All nodes in a SolrCloud cluster talk to a Apache ZooKeeper ensemble (an odd number of nodes, typically 3 or more for a production deployment). Among other things, ZooKeeper stores:
- The cluster state of the system (details of collections, shards, replicas and leaders)
- The set of live nodes at any given time (determined by heartbeat messages sent by Solr nodes to ZooKeeper)
- The state of each replica (active, recovering or down)
- Leader election queues (a queue of live replicas for each shard such that the first in the list attempts to become the leader assuming it fulfils certain conditions)
- Configurations (schema etc) which is shared by each replica in a collection.
Each Solr replica keeps a Lucene index (partly in memory and disk for performance) and a write-ahead transaction log. An update request to SolrCloud is firstly, written to the transaction log, secondly to the lucene index and thirdly, if the replica is a leader, streamed synchronously to all available replicas of the same shard. A commit command flushes the lucene indexes to disk and makes new documents visible to searchers. Therefore, searches are eventually consistent. Real time “gets” of documents can be done at any time using the document’s unique key, returning content from either the Lucene index (for committed docs) or the transaction log for uncommitted docs. Such real time “gets” are always answered by the leader for consistency.If a leader dies, a new leader is elected from among the ‘live’ replicas as long as the last published state of the replica was active. The selected replica syncs from all other live replicas (in both directions) to make sure that it has the latest updates among all replicas in the cluster before becoming the leader.

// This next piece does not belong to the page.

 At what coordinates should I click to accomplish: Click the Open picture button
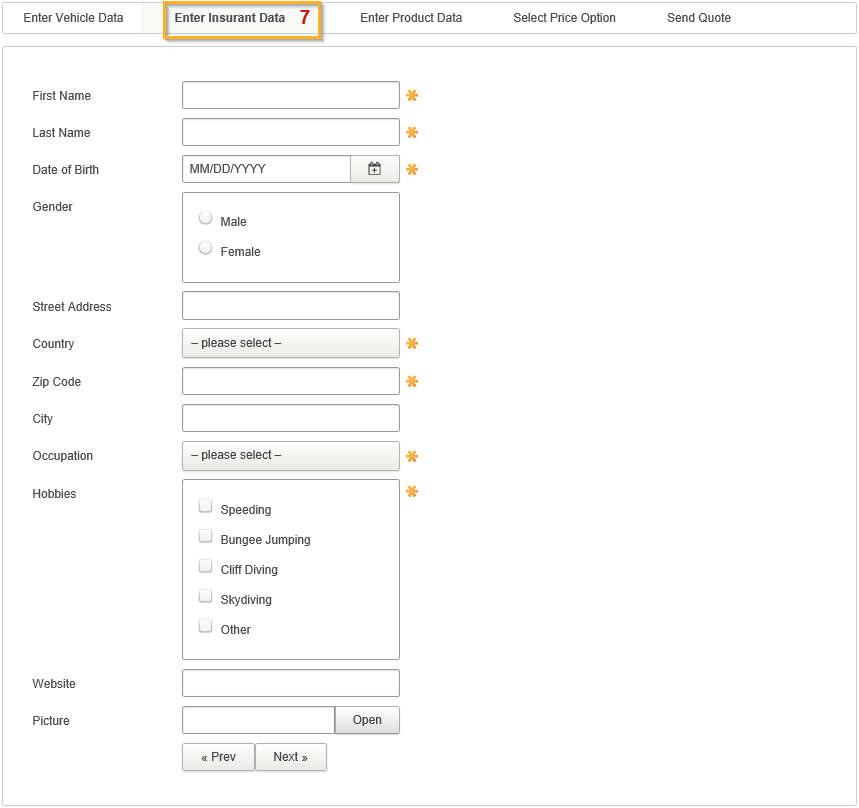tap(367, 720)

If a leader is not able to send an update to a replica then it updates ZooKeeper to publish the replica as inactive and at the same time spawns a background thread to ask the replica to recover. Both of these actions together make sure that a replica which loses an update neither becomes a leader nor receives traffic from other Solr nodes and smart clients before recovering from a leader node.
Solr nodes (and Solrj clients) forward search requests to active replicas. The active replicas will continue to serve search traffic even if they lose connectivity to ZooKeeper. If the entire ZooKeeper cluster becomes unavailable then the cluster state is effectively frozen which means that searches continue to be served by whoever was active at the time of ZooKeeper going down, but replica recovery cannot happen during this time. However replicas which are not active are allowed to return results if, somehow, a non-distributed request reaches them. This is needed for the sync that happens during leader election as well as useful for debugging at times.
In summary, SolrCloud chooses consistency over availability during writes and it prefers consistency for searches but under severe conditions such as ZooKeeper being unavailable, degrades to possibly serving stale data.